§ **What to do**
[1] Answer these questions from the text on glycosylation and sepsis, one answer a line:
(a) In which years was Nichollas Scott a postdoctoral fellow in the lab of Dr. Leonard Foster?
(b) Since when has the frequency of high-risk A. baumannii outbreaks increased?
(c) What grant supported Scott's independent research program on bacterial glycosylation?
[2] For each statement, say whether the text on glycosylation and sepsis agrees with it, and quote the words that decide it.
(a) Scott has taken up a position at the University of Melbourne.
(b) The text places A. baumannii outbreaks mainly in pediatric wards.
(c) A. baumannii infections lead to bacteremia/sepsis especially in immunocompromised populations.
---------- Excerpted text ----------
Killing us with Sweetness: Understanding the Role of Protein Glycosylation in Bacteria-related Sepsis

nicholas scottBy Nichollas Scott, CBR alumnus

Dr Nichollas Scott was a postdoctoral fellow at the lab of Dr. Leonard Foster (2012-2015), and has recently returned to Australia to begin a senior postdoctoral fellow position at the University of Melbourne. Nichollas is a fellow with the National Medical Council Australia CJ Martin and Michael Smith, specializing in the application of proteomic tools to study protein modifications and interactions. Through the support of a CBR Transition Grant, Nichollas began an independent research program on bacterial glycosylation, aiming to investigate its potential as a drug target.

Acinetobacter baumannii is an emerging opportunistic pathogen of significant concern to health care institutions worldwide. Since the 1970s, drug resistance and the ability of this pathogen to survive in harsh environments has led to an increased frequency of high-risk outbreaks in burn and intensive care hospital units. Within these settings, A. baumannii infections cause ventilator-associated pneumonia and wound infections, leading to life-threatening bacteremia/sepsis, especially in immunocompromised populations. Therefore, understanding the mechanisms by which A. baumannii resist the host’s immunological response could go a long way towards preventing further outbreaks in the hospital setting.
---------- Material provided ----------
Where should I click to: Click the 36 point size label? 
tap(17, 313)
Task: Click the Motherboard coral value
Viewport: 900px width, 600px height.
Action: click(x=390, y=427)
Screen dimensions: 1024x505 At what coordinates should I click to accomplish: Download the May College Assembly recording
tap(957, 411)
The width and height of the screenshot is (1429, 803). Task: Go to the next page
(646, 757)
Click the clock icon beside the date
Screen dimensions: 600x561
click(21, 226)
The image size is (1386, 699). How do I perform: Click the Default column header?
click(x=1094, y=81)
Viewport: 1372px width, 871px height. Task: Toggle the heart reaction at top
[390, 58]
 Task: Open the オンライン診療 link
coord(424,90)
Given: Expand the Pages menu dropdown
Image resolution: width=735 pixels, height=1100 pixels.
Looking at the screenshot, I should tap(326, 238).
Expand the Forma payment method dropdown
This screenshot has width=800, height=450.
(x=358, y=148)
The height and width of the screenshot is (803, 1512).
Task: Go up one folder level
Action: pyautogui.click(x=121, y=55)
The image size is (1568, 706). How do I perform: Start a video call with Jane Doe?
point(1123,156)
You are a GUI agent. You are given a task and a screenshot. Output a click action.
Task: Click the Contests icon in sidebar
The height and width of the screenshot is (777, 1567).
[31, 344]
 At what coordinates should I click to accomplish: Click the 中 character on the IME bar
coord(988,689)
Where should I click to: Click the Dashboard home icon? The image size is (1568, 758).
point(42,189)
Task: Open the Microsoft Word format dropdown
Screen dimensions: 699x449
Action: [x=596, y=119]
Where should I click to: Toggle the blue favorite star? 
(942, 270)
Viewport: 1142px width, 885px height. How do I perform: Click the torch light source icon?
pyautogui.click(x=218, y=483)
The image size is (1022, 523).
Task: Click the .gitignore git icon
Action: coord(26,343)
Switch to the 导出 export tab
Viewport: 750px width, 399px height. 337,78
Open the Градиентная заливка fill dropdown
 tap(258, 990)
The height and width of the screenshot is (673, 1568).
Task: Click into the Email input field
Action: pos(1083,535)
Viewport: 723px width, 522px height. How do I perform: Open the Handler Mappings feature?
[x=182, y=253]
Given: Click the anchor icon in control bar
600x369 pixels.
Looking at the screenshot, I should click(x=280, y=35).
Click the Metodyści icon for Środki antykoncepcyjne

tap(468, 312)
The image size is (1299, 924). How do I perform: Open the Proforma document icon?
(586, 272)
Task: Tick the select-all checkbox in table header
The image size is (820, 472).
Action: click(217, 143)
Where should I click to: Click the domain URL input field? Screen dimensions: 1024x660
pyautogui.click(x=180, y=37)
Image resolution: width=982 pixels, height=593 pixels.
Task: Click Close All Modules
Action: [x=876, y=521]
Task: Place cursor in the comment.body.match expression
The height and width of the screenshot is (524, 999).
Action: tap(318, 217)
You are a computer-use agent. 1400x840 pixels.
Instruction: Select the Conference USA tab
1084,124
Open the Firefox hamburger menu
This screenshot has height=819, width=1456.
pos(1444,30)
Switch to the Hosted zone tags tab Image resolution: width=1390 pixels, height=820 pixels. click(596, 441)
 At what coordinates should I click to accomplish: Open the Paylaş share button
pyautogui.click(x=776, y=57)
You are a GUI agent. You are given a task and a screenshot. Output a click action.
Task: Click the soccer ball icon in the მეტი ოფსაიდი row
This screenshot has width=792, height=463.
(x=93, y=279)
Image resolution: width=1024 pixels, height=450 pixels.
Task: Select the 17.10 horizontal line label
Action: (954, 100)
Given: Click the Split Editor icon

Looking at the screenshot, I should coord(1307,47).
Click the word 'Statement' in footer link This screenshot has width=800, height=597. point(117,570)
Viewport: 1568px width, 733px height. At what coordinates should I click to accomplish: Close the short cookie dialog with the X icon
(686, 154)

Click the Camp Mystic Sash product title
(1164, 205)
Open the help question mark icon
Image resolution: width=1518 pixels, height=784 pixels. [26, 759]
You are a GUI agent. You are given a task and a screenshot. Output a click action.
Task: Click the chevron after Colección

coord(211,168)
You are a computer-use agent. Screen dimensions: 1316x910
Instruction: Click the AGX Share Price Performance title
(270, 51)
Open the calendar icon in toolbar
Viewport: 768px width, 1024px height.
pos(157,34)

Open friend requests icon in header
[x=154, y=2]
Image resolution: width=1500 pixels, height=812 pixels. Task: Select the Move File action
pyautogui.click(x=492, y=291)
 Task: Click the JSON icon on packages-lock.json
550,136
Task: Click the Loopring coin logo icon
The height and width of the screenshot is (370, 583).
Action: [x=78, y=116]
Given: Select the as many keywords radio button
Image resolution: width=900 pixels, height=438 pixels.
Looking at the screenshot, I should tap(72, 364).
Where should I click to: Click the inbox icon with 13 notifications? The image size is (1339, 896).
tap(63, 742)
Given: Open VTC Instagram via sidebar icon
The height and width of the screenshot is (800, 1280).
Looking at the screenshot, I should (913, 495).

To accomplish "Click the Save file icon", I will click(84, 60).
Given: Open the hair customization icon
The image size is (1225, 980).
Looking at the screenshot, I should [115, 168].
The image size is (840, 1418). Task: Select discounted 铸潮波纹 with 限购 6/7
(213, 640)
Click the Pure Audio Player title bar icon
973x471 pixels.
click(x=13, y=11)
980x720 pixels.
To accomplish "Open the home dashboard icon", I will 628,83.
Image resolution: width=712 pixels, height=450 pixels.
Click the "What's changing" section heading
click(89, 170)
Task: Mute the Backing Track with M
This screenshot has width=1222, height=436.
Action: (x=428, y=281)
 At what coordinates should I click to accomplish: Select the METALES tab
----------
§ **Answers for this exercise**
[1]
(a) 2012-2015
(b) Since the 1970s
(c) A CBR Transition Grant

[2]
(a) Yes: "has recently returned to Australia to begin a senior postdoctoral fellow position at the University of Melbourne"
(b) No: "high-risk outbreaks in burn and intensive care hospital units"
(c) Yes: "leading to life-threatening bacteremia/sepsis, especially in immunocompromised populations"